A Mayo Clinic consultative general internal medicine program changed or clarified diagnoses in 55% of 573 patients with complex medical conditions and modified treatment plans in 82%, according to internal outcomes data reported in a narrative review.
The model provides episodic evaluation for patients with multisystem symptoms, atypical presentations, medically unexplained symptoms, or prolonged diagnostic journeys. Consultative internists review previous evaluations, coordinate targeted testing and specialty consultations, and synthesize the findings into an actionable plan for the patient and local care team.
The Mayo Clinic Center for the Science of Health Care Delivery evaluated deidentified outcomes data from 573 patients seen in the consultative medicine practice during 2024. Investigators reviewed clinical notes across visits to assess diagnostic and treatment outcomes, consolidating repeat visits into a single continuous episode of care. Institutional review board approval was not required because the analysis was considered minimal risk.
A diagnostic change or clarification was defined as any change to the working or final diagnosis or an increase in diagnostic specificity. Overall, 55% of patients met that definition.
Treatment plans changed for 82% of patients. These changes included medication adjustments, new therapies, discontinuation of therapies, and changes in management monitoring. Sixty-six percent of patients had a substantial treatment change, defined as a major change expected to meaningfully affect management, prognosis, or clinical outcomes. The analysis did not establish whether those expected benefits occurred.
Among 49 patients seeking surgical second opinions, 17, or 35%, avoided surgery and instead pursued comprehensive medical management. The authors also reported reductions in hospital admissions, emergency department visits, outpatient visits, and overall health care costs among many patients with high baseline health care utilization, although numerical estimates were not provided.
Extrapolating the observed proportions to approximately 5,000 patients seen by the practice in 2024, the authors projected that about 2,750 had a change in diagnosis and more than 4,000 underwent treatment modification. Patient-reported experience was favorable, with 98% rating the practice a four or five on a 5-point Likert scale and expressing strong confidence in its recommendations.
How the Model Works
Patients may self-refer or be referred by their local care teams, often after specialty referrals have been redirected because of multisystem concerns or an undiagnosed condition. Before the visit, patients complete a questionnaire describing their concerns, priorities, and previous diagnostic testing. A general internist reviews the questionnaire to plan testing and specialty consultations and develop an individualized itinerary.

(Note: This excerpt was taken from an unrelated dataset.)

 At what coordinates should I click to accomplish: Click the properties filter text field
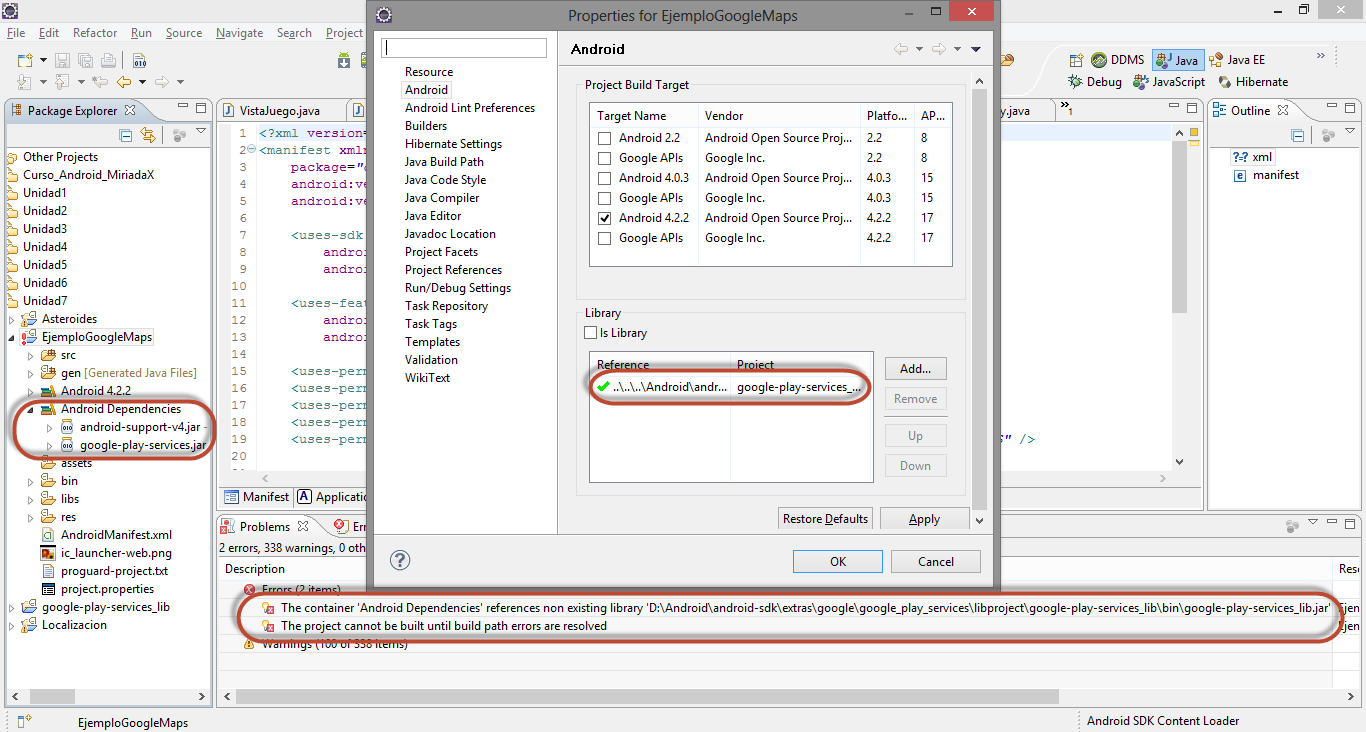[x=465, y=48]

The episode begins with a 90-minute consultation that includes history-taking, physical examination, record review, documentation, and care coordination. Patients then undergo targeted testing and consultations, with the itinerary adjusted as findings emerge. The consultative internist continuously integrates results to refine the diagnostic approach.
At the end of the evaluation, the internist conducts a summary visit and prepares a document outlining the final diagnoses and specific management recommendations. The summary is intended to help local physicians identify the recommended next steps without reconciling multiple specialty notes. Longitudinal care remains with the patient's primary care team.

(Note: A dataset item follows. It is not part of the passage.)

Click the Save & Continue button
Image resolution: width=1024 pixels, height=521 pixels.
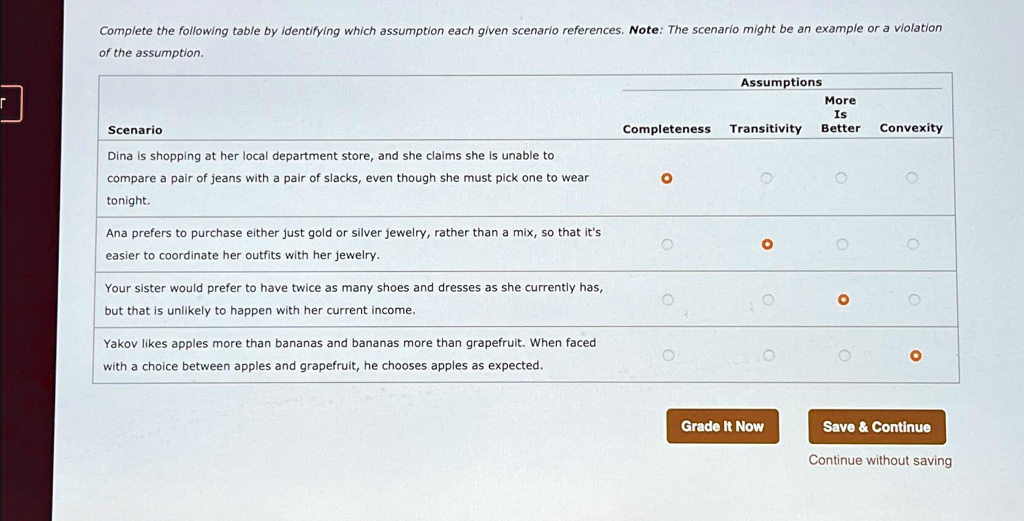[x=876, y=427]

The model has also supported focused services, including an Undiagnosed Mass Clinic and a Multicancer Detection Clinic. The authors noted that these tests do not have Food and Drug Administration approval for clinical use.
Limitations
The internal analysis was descriptive and did not include a comparison group. Selection bias was possible because patients at the tertiary referral clinic could self-refer and seek second opinions. Outcomes were assessed only during the clinic episode, and long-term follow-up was not performed after patients returned to their local care teams. The analysis therefore could not determine whether the consultative model caused the reported diagnostic and treatment changes or whether those changes produced sustained clinical benefits.
Conclusion
The authors concluded that consultative general internists can help synthesize complex patient data, guide resource-efficient care, and coordinate diagnostic and treatment plans for local care teams. They wrote that consultative medicine programs remain limited nationwide and could expand access for patients with complex medical conditions.
Disclosures: The authors declared no conflicts of interest and no funding. Grammarly Pro was used for language editing and formatting assistance; the authors stated that they developed and verified the scientific content, analyses, interpretations, and conclusions.